Syntax:scrapy View <url> Requires project:no

Opens the specified URL in the browser. Sometimes spider look at a page that is inconsistent with what the average user sees, so this command can be used to check if Spider sees the same as we thought.

Supported options:

--spider=spider: Force The specified spider--no-redirect: not redirected (the default is redirection)

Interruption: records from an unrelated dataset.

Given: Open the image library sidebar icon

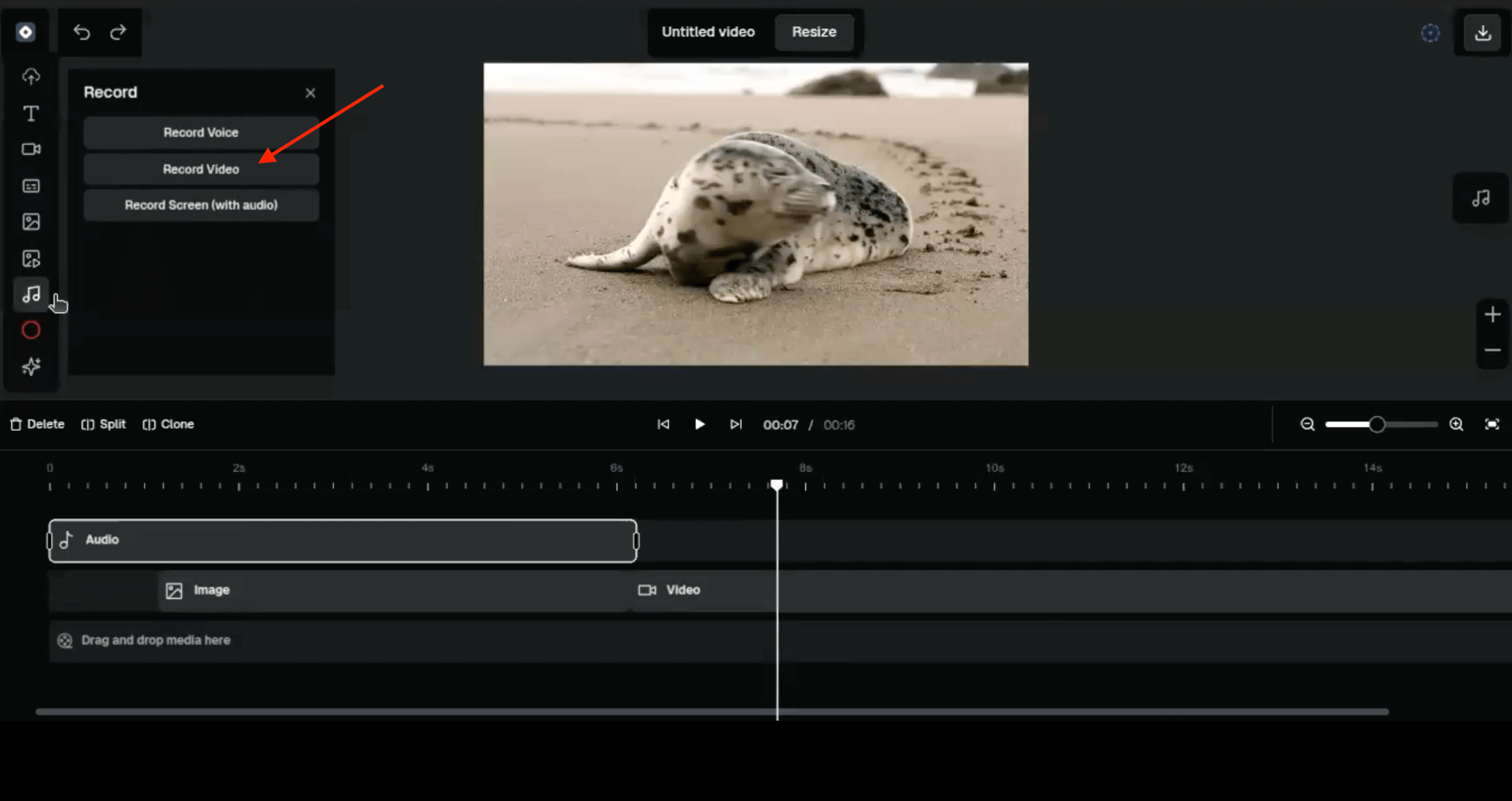Looking at the screenshot, I should [31, 222].
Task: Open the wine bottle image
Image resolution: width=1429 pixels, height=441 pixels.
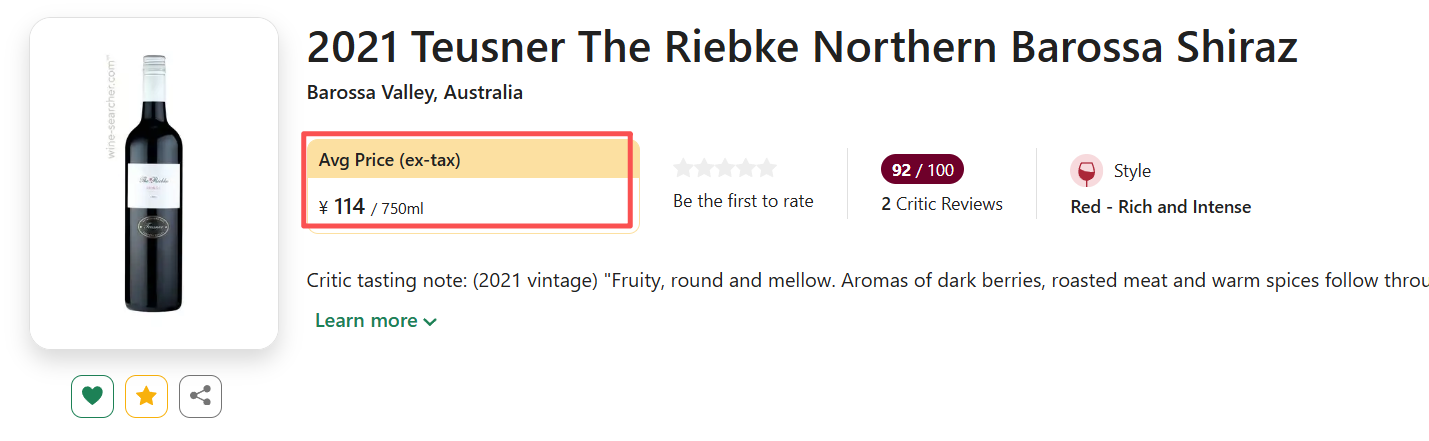Action: [x=154, y=183]
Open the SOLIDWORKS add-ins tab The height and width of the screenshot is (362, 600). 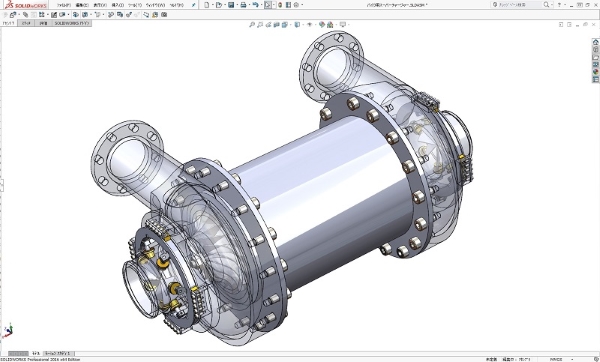(x=71, y=23)
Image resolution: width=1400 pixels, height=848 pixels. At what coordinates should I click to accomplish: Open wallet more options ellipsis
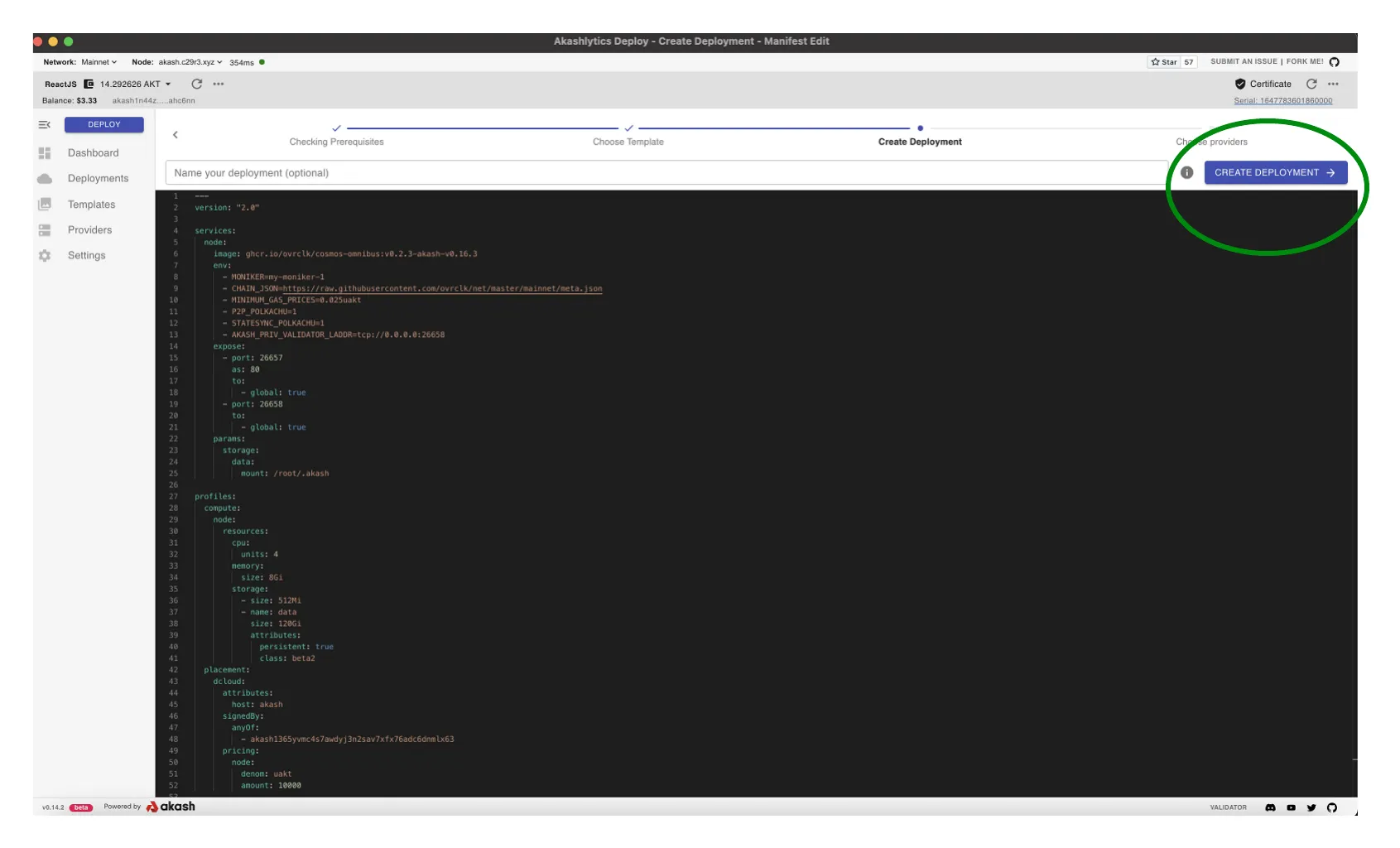(x=219, y=84)

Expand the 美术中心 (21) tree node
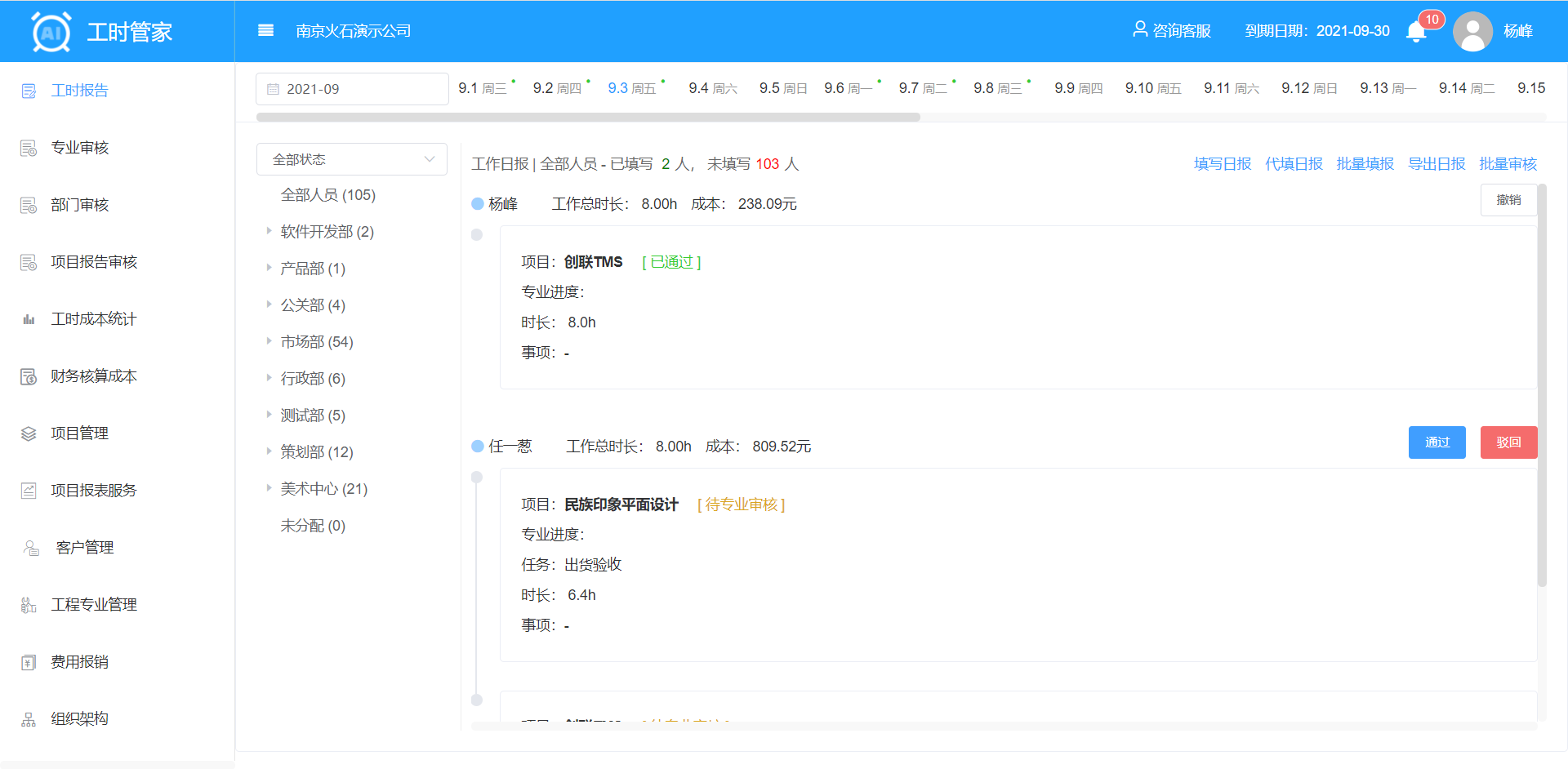click(269, 488)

(scrapyenv) Macbook-pro:project $ scrapy View http://www.163.com

Shell

syntax:scrapy shell [url] Requires project:no

Launches the Scrapy shell for the specified URL or does not specify a URL just to start the shell. Support for UNIX-style local file paths and relative paths./or ... /, the absolute file path is also supported.

Supported options:

--spider=spider: Enforces the specified spider-c code: asks for the value in the shell, prints the result, and exits the--no-redirect: not redirected (the default is redirection); This applies only to URLs that are passed as arguments in the command line. If you enter the Scrapy shell, and then use the Fetch (URL), the default redirects.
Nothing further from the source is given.